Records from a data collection
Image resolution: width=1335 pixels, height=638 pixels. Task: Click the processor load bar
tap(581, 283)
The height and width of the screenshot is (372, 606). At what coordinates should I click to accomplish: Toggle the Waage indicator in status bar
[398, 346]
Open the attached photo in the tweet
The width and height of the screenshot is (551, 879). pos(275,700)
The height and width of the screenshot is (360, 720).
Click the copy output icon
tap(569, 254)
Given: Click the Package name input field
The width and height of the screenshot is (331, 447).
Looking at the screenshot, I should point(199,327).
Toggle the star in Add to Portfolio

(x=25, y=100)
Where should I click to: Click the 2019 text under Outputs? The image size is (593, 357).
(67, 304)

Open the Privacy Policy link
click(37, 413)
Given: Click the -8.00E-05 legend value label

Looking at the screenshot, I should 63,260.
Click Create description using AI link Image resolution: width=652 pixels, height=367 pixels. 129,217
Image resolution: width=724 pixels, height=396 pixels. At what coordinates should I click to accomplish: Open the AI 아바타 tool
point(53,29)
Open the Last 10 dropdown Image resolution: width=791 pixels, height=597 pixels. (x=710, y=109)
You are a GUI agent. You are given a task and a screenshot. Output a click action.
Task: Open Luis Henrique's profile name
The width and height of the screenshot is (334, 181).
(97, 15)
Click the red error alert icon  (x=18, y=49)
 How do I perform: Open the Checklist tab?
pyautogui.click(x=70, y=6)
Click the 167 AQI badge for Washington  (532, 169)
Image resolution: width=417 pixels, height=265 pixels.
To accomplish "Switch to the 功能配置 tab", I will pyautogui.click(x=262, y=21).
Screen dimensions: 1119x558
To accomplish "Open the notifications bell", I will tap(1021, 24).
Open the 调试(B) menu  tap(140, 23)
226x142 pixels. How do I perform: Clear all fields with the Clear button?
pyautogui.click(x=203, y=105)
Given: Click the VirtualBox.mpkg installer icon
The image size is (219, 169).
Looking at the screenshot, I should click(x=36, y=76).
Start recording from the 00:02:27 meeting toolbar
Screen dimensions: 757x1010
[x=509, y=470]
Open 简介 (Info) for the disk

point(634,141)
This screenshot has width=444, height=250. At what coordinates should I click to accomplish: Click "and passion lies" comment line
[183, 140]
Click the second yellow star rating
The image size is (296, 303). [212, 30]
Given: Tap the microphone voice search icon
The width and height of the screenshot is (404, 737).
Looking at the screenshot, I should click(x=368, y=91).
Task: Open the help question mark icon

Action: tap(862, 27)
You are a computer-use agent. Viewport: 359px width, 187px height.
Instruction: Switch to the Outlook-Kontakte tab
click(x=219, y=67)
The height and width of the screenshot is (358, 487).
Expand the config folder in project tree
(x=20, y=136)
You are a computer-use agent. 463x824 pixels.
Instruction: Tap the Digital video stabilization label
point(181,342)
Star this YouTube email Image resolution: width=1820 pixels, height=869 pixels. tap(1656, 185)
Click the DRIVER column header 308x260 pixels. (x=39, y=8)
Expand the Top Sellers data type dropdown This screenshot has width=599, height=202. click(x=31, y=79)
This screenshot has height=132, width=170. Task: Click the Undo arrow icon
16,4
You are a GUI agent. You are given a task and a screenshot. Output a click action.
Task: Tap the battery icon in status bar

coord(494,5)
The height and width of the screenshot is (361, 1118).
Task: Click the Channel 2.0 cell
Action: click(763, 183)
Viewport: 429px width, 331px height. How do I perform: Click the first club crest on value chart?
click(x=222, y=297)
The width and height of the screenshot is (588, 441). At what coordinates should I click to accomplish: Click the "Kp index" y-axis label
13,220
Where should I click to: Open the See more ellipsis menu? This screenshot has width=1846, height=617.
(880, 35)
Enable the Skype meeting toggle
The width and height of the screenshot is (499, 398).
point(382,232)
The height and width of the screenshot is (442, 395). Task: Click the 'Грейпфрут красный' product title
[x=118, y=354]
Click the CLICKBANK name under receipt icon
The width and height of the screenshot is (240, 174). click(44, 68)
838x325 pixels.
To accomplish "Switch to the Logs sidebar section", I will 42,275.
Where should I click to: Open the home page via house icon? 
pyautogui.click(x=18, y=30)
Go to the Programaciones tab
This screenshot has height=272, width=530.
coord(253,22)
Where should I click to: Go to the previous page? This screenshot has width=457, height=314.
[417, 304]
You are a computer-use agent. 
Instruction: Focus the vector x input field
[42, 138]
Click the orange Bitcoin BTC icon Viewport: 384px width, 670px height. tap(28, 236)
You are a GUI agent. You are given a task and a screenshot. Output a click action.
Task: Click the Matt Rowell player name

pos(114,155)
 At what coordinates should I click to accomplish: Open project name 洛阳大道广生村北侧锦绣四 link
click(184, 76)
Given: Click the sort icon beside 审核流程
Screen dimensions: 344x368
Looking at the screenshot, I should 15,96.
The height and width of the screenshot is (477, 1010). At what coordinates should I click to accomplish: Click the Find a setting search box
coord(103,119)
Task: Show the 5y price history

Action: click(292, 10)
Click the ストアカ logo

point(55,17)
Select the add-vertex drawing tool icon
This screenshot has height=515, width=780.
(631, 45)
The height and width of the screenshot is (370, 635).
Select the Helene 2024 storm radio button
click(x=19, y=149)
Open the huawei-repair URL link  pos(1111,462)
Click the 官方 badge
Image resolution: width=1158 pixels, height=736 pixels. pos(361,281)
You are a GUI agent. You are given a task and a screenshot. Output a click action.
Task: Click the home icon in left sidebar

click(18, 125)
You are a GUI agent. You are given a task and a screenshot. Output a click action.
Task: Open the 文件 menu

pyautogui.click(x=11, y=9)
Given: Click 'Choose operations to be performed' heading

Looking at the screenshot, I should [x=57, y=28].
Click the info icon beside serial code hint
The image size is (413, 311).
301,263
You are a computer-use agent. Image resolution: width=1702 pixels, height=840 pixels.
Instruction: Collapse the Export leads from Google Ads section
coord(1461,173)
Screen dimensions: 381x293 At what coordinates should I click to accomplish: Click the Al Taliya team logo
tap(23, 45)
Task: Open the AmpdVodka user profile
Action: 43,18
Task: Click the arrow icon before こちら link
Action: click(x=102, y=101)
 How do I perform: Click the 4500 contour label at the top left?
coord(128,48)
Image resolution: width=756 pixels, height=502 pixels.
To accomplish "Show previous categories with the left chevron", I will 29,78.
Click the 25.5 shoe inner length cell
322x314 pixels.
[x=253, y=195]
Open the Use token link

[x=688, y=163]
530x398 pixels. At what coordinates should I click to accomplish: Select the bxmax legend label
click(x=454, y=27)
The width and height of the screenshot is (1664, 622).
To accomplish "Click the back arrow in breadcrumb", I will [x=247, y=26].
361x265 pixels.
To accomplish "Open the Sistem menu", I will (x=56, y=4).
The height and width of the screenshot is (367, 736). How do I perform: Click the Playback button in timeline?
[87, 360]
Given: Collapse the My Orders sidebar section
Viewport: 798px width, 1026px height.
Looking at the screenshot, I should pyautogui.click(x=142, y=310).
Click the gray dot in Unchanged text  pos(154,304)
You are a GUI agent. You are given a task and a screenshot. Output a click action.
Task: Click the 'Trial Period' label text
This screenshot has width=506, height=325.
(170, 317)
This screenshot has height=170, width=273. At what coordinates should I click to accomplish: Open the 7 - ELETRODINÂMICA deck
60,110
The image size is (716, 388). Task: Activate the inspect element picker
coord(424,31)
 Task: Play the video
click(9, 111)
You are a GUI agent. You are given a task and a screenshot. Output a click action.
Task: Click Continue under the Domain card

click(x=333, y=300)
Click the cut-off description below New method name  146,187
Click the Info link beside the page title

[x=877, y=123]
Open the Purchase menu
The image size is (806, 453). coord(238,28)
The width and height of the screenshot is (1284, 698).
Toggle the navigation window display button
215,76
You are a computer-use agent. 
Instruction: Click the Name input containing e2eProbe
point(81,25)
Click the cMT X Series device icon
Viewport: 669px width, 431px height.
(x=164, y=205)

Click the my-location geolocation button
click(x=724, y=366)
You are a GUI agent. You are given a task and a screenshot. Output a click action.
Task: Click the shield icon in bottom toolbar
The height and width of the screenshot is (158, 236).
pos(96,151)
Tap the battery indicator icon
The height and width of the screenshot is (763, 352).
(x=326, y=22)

What is expected — State how many lines above contain the string "dropdown", with no other words.

Exercise result — 2